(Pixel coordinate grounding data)
== Segment start ==

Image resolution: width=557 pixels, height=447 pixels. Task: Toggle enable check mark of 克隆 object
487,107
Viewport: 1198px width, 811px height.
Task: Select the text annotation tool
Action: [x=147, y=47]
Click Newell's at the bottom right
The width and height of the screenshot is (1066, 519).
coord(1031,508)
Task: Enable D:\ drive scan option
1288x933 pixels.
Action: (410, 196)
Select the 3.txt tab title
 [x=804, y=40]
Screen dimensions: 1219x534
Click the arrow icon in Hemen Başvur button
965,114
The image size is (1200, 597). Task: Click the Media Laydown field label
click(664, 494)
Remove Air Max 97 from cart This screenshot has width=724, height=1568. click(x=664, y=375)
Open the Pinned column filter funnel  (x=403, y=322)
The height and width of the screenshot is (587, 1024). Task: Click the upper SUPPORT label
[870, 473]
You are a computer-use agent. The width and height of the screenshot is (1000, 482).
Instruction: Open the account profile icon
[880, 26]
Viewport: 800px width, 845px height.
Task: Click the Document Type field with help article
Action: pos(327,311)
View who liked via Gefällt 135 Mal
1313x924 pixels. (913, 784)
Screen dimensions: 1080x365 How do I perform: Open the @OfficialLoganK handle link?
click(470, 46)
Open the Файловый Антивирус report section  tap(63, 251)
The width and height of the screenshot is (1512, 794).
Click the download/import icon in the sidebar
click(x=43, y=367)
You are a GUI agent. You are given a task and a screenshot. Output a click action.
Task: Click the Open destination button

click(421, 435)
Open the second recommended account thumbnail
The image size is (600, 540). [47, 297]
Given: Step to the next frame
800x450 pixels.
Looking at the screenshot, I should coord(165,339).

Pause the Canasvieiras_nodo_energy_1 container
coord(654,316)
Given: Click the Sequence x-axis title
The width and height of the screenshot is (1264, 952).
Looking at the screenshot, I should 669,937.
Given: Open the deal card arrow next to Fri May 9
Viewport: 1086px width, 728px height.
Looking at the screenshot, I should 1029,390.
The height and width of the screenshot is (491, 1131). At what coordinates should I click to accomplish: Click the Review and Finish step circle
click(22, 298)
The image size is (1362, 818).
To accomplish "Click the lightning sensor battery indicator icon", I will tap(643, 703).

== Segment end ==

Assignment:
What do the lines above say from the one containing "Instruction: Open the account profile icon" down to the one containing "Open the Файловый"? Return them exactly, both end lines included, and only them.

Response to the task:
Instruction: Open the account profile icon
[880, 26]
Viewport: 800px width, 845px height.
Task: Click the Document Type field with help article
Action: pos(327,311)
View who liked via Gefällt 135 Mal
1313x924 pixels. (913, 784)
Screen dimensions: 1080x365 How do I perform: Open the @OfficialLoganK handle link?
click(470, 46)
Open the Файловый Антивирус report section  tap(63, 251)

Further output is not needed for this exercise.